Hi, thanks so much for the reply. I would love to add it if I am able. Would it be possibe to implemet it how it is in the paper (with a second paramter matrix W_pool) using the current SAGEConv layer? Or would I need to implement it from scratch using MessagePassing? Would you have any tips on where to start?
We should maybe first come up with a separate implementation and then decide how to merge the different variants. I suggest to copy most of the SAGEConv
layer as a starting point. And yes, you need to introduce W_pool
for the max aggregation.
Thanks - I'll hopefully get time to look at this over the next week.
Hey guys, is there an update on the two aggregator functions ? Would be keen to know.
Hey - I am still planning to have a go at this as soon as possible, I was inundated with work since the lock down. If you have any idea, or would like to help, I would be most grateful.
It looks like maybe you just have to add an additional function here maybe called scatter_maxpool
or something?
torch-scatter
does already support max
reduction :)
Hi, Is there any update on max Pool aggregator? I would love to know. Also I think, can we not just change the aggregator value by letting pass an extra argument in SAGEConv constructor of torch_geometric/nn/conv/sage_conv.py ? Is there anything else that needs to be done? The aggregator value there is hard-coded as 'add'. Thanks
Update 1: Okay, somehow my jupyter notebook still shows the previous implementation of Sage_conv.py, I checked the new code and see that the custom aggregator has been added, how are we supposed to pass it as an argument? just like aggr = 'max'
right? Error reports
TypeError: init() got multiple values for keyword argument 'aggr', Line 36 sage_conv.py
Update 2: Okay, I think I need to reinstall torch_geometric in python.

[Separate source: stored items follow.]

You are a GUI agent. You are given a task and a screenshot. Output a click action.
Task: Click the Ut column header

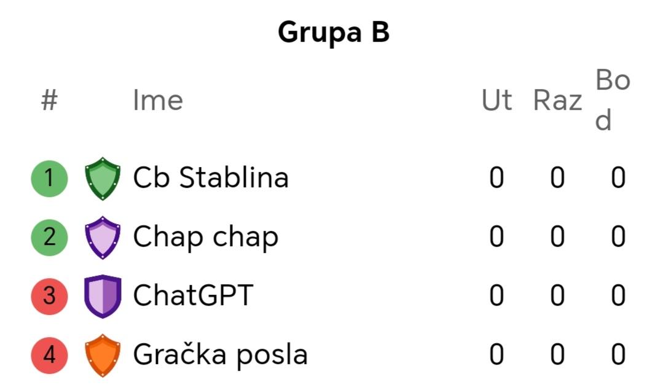click(497, 101)
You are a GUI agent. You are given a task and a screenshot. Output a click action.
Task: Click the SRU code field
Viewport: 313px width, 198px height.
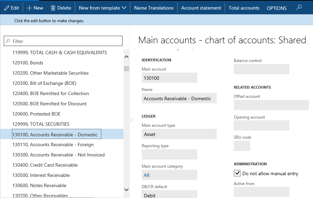[x=242, y=146]
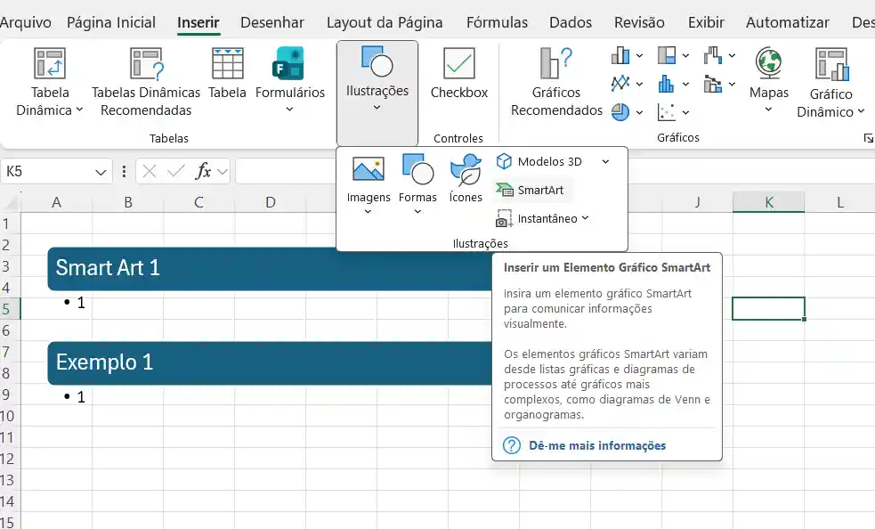Select the scatter chart icon
This screenshot has height=529, width=875.
tap(667, 112)
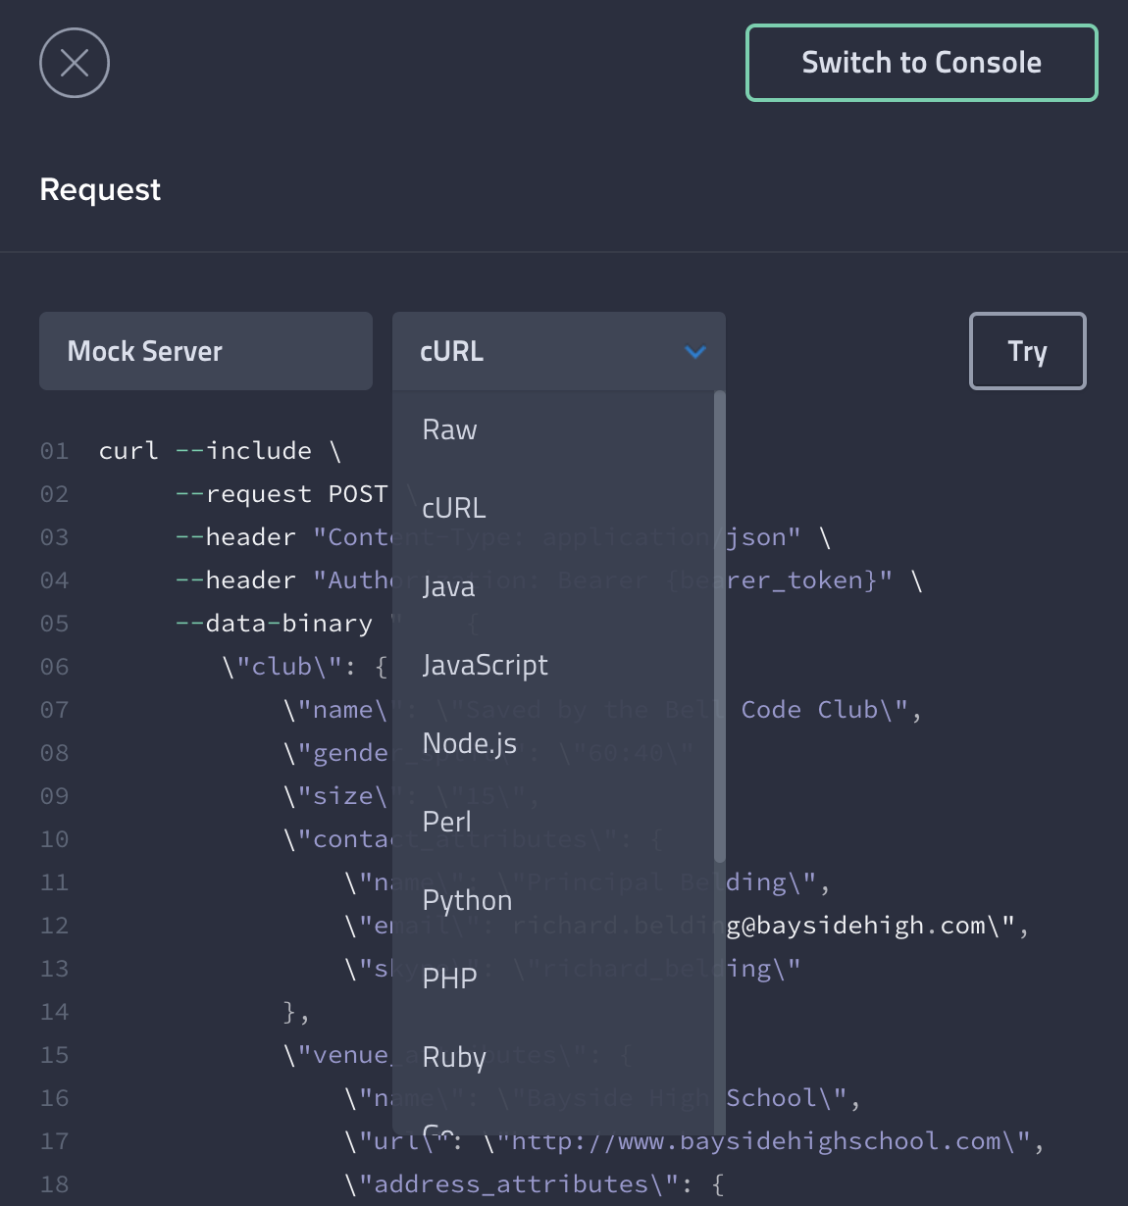Click the circular X close icon
Screen dimensions: 1128x1206
(75, 63)

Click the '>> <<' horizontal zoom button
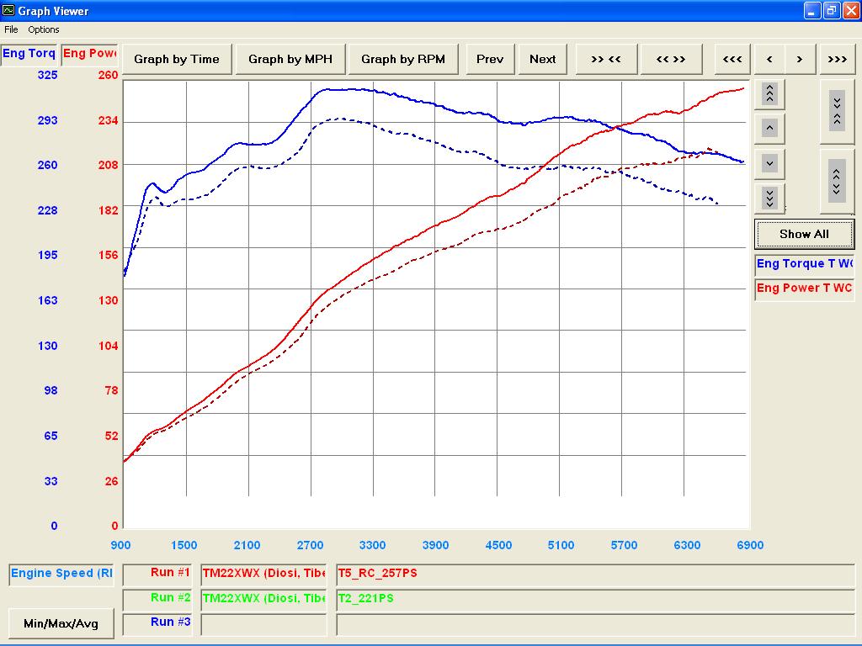pos(606,60)
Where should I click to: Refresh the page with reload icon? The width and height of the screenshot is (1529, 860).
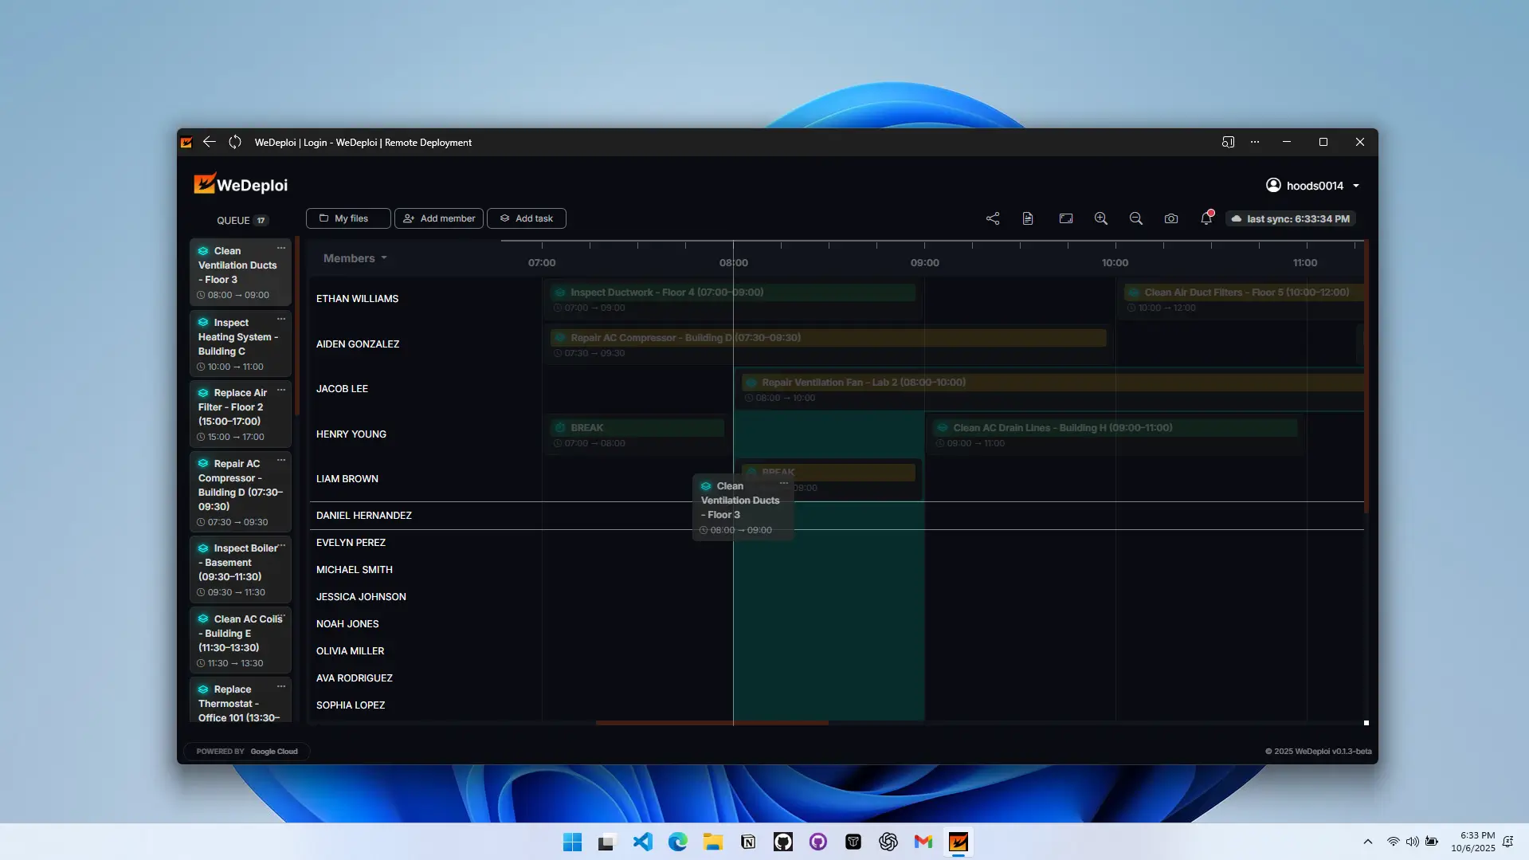[234, 142]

Update 3: Okay, I am Unable to install the latest code! What to do????? I have uninstall and reinstall all binaries and the pytorch_geometric repo(with --no-cache-dir flag) ?? It says PyG 1.6.1 installed, but I still can't see this update.
HELP!!!!!! :/
Very Very Thanks
You can install from source:
pip install git+https://github.com/rusty1s/pytorch_geometric.git
or change the aggr
flag after initialization:
conv = SAGEConv(...)
conv.aggr = 'max'
@rusty1s
The max pooling suggested by the paper is the following:
conv = SAGEConv(...)
conv.aggr = 'max'
However, this way you mentioned seems like reducing the dimension by max before the affine operation in the formulation above.
If I would like to do the way described in the paper, should I set conv.aggr = None
and use feature-wise max
operator?
You can simply apply self.lin_l
before self.propagate
.
Hi, I am wondering if there are any updates regarding the LSTM aggregator for SAGEConv
. Thanks a lot.
Not yet, and it has very low priority since LSTM
aggregation isn't that useful for most GNNs. Nonetheless, you can easily implement this by yourself by overriding the aggregate
function in MessagePassing
. Given that your edge_indices
are sorted column-wise, you can do:
def aggregate(self, inputs, index):
out, mask = to_dense_batch(inputs, index) # [num_nodes, num_neighbors, num_features]
return self.lstm(out)
For Max Pooling - would it be right to use:
out = matmul(adj_t, x[0], reduce='max')
?
(along with applying: self.lin_l before self.propagate to match the equation in the paper)
@rusty1s
This is my code below for SAGEConv. Also, LSTM isn't working for me. Please could you tell me how to implement it or how to fix it in my implementation. Thank you so much! :)
class SAGETest2(MessagePassing):
def __init__(self, in_channels: Union[int, Tuple[int, int]],
out_channels: int, aggregator_type: str, normalize: bool = False,
root_weight: bool = True, bias: bool = True):
# kwargs.setdefault('aggr', 'lstm')
super(SAGETest2, self).__init__()
self.in_channels = in_channels
self.out_channels = out_channels
self.normalize = normalize
self.root_weight = root_weight
self.aggregator_type = aggregator_type
self.bias = bias
if isinstance(in_channels, int):
in_channels = (in_channels, in_channels)
if self.aggregator_type == 'gcn':
# GCN does not require self root node, but just the neighbours
self.root_weight = False
if aggregator_type == 'max':
self.lin_pool = Linear(in_channels[0], in_channels[0])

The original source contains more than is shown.